SOURCE DATA START

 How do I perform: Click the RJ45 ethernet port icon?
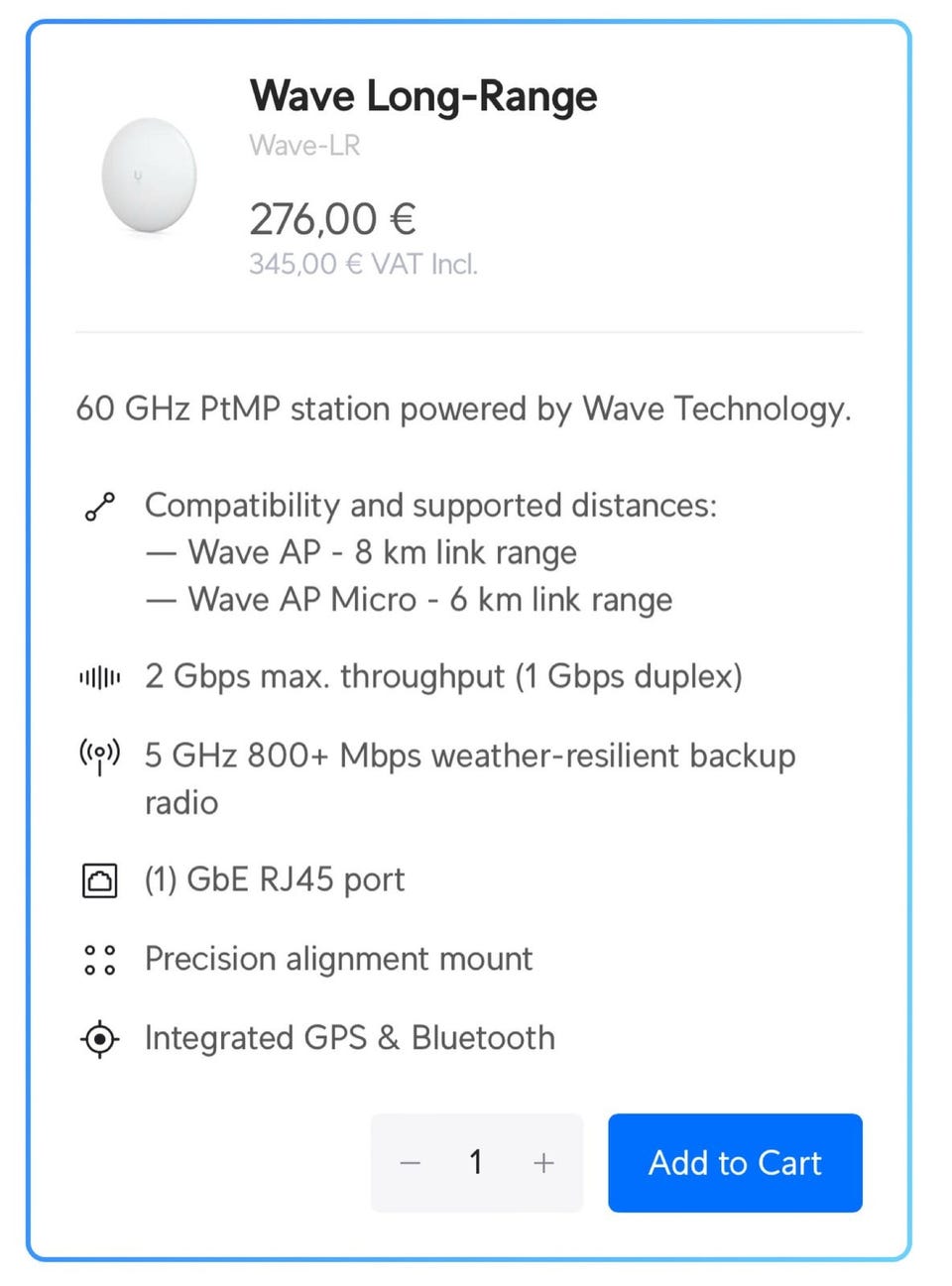(x=99, y=880)
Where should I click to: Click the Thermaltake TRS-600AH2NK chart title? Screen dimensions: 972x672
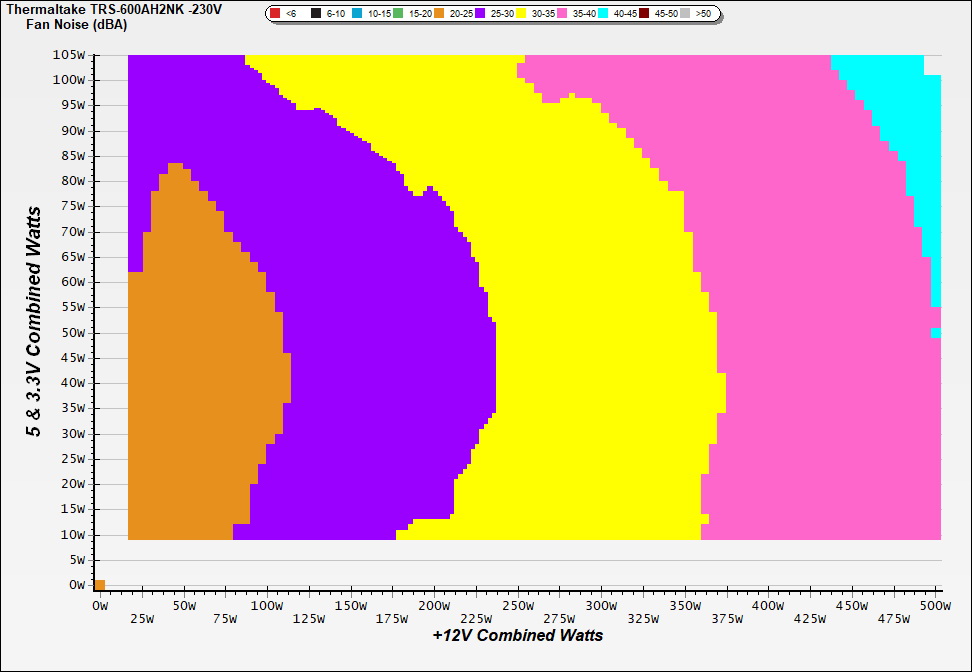click(x=114, y=9)
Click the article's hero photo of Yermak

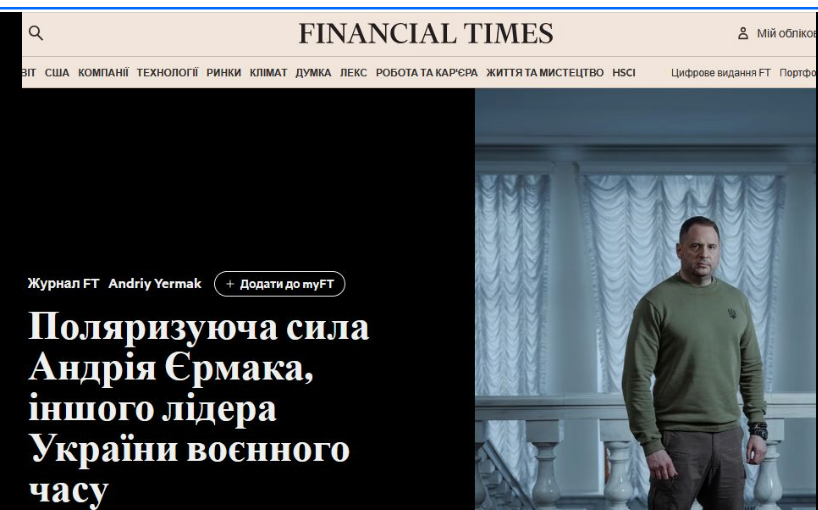645,299
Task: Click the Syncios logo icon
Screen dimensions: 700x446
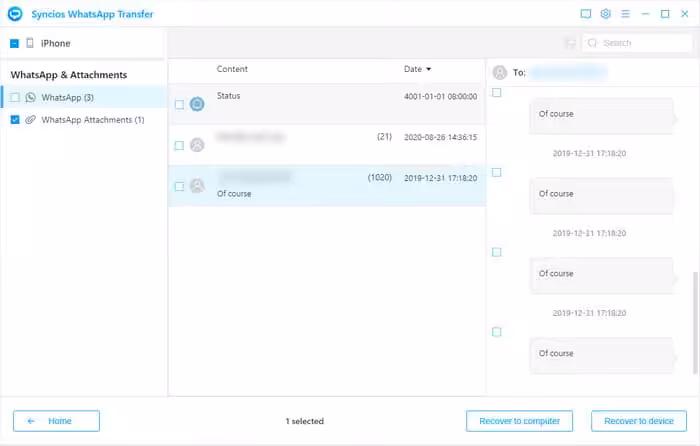Action: 15,14
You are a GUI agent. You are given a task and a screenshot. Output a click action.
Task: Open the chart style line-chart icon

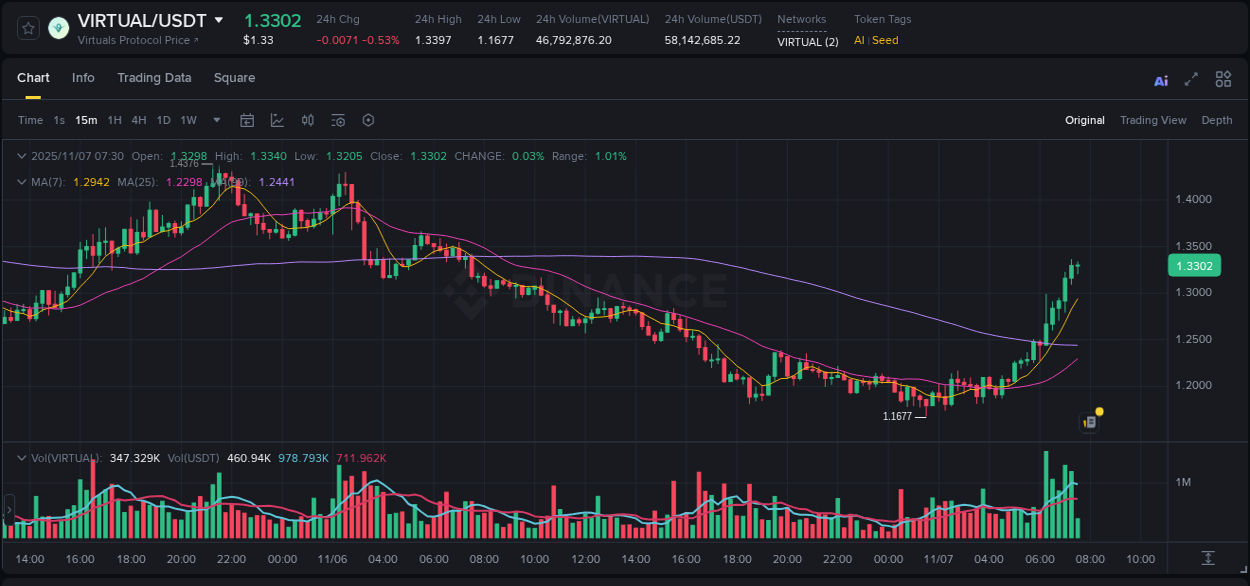click(x=277, y=120)

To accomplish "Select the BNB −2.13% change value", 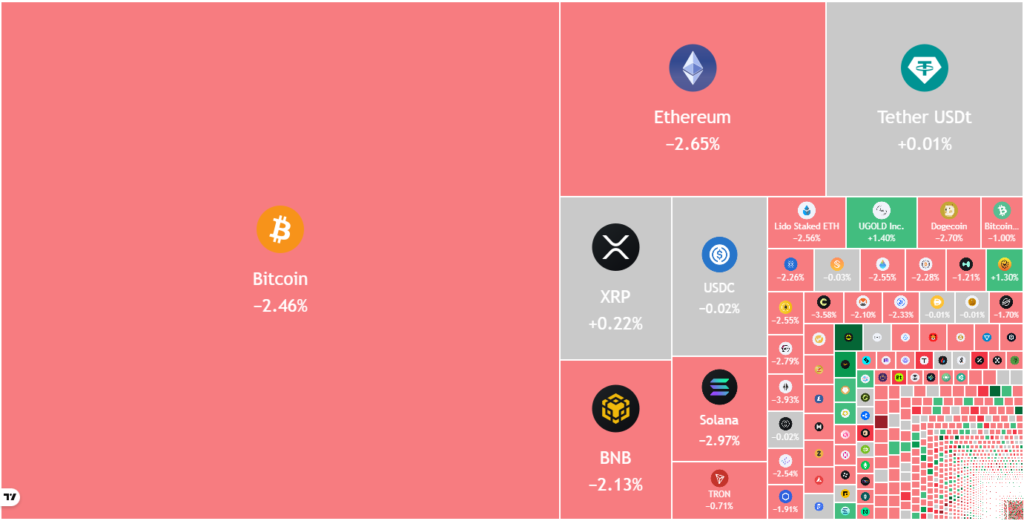I will pos(615,485).
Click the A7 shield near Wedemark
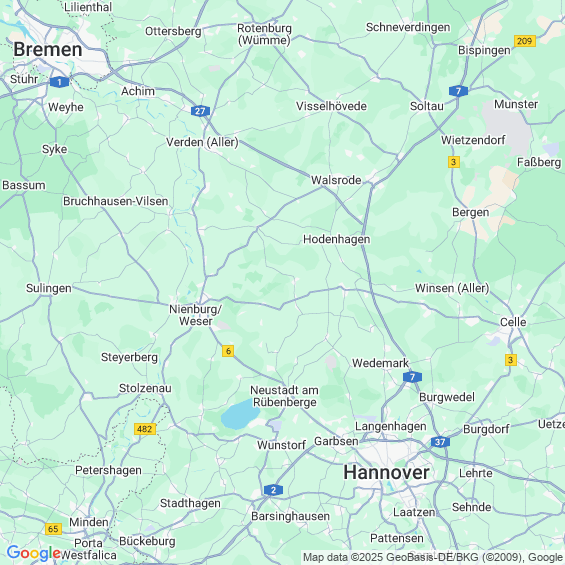Viewport: 565px width, 565px height. (412, 377)
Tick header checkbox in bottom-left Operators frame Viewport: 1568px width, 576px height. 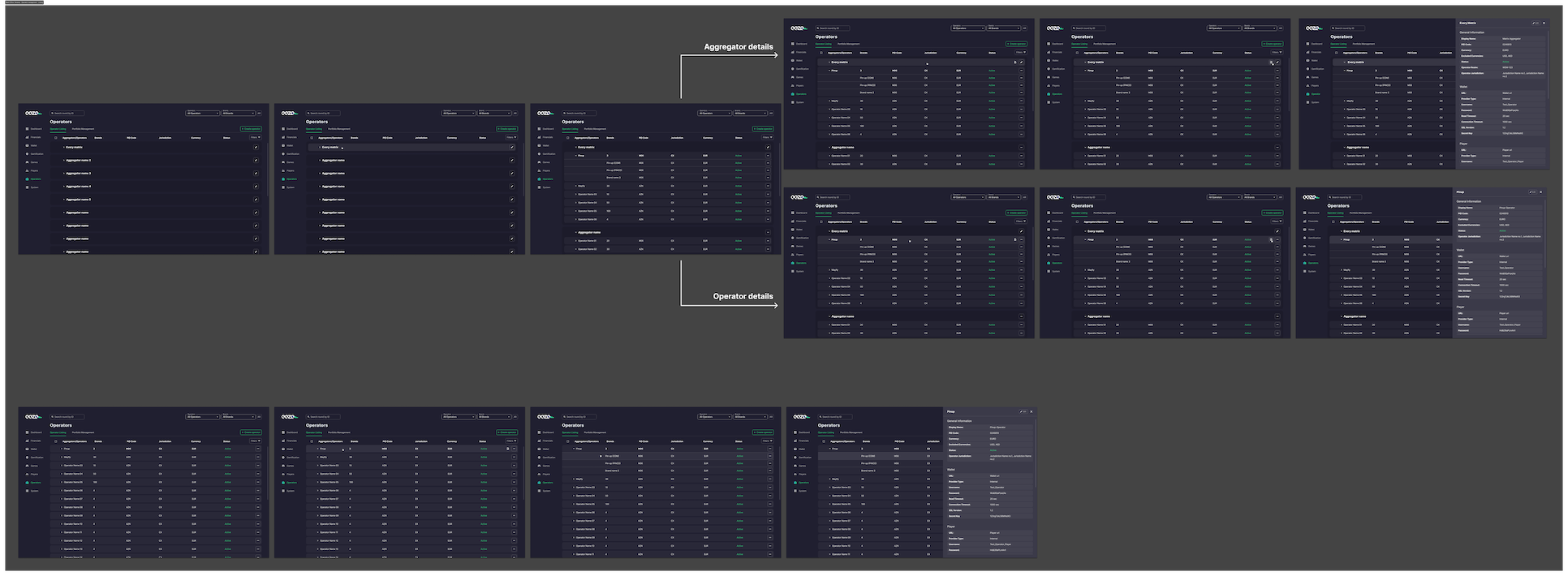click(x=55, y=441)
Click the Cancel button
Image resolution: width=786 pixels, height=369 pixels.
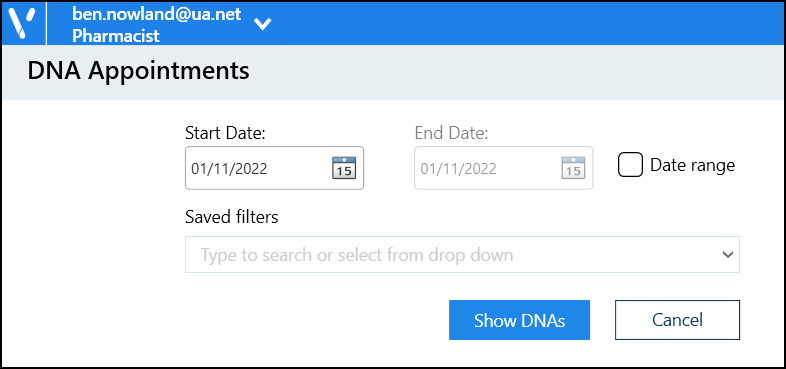point(677,320)
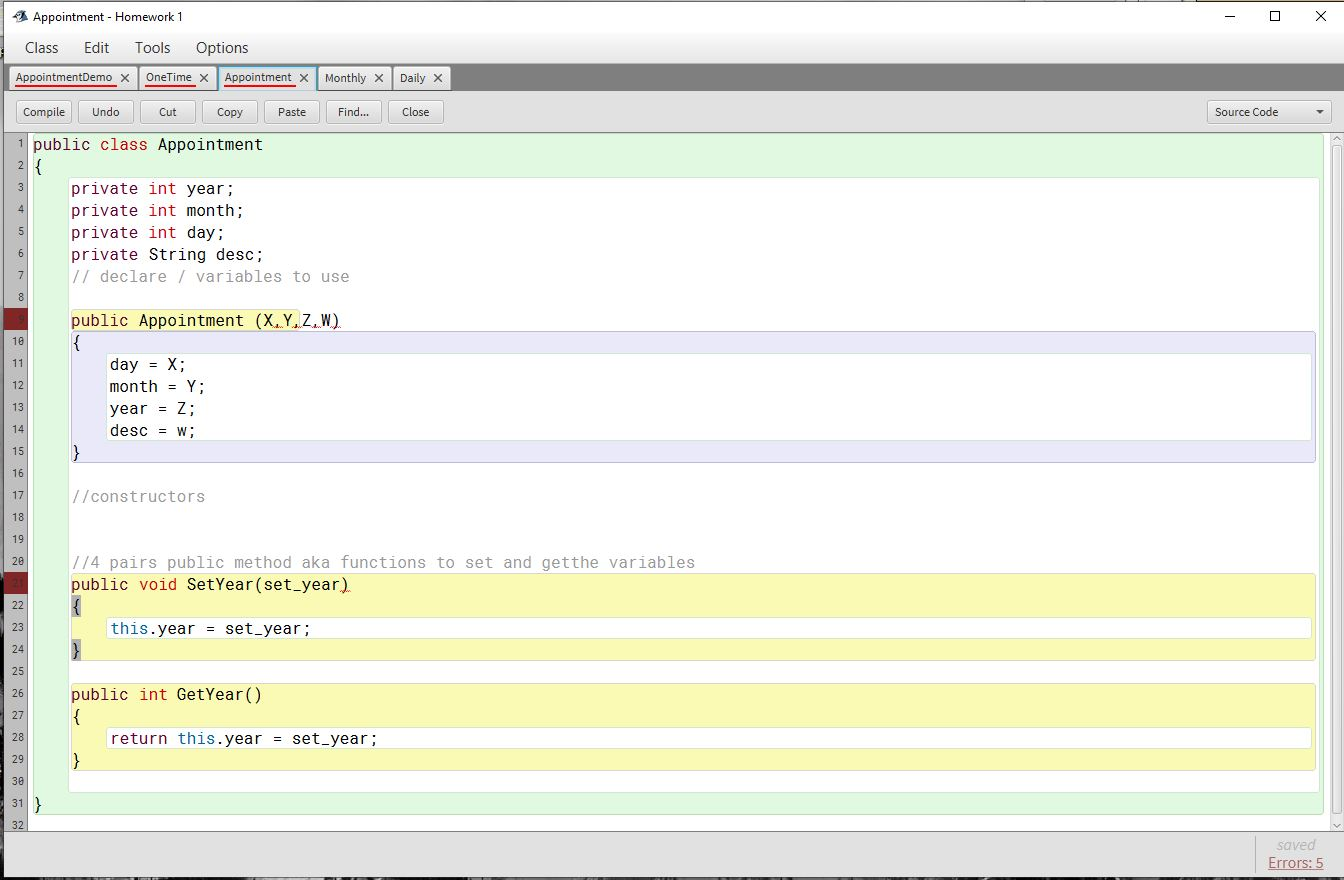Toggle breakpoint on line 9 margin
The height and width of the screenshot is (880, 1344).
pyautogui.click(x=16, y=320)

SOURCE DATA END

▶ [TASK TO COMPLETE] No pictures should appear in the copy; write out exactly the lines from the one containing "Click the Cancel button" through the end of the material.

▶ [TASK OUTPUT]
Click the Cancel button
Image resolution: width=786 pixels, height=369 pixels.
point(677,320)
Toggle breakpoint on line 9 margin
The height and width of the screenshot is (880, 1344).
pyautogui.click(x=16, y=320)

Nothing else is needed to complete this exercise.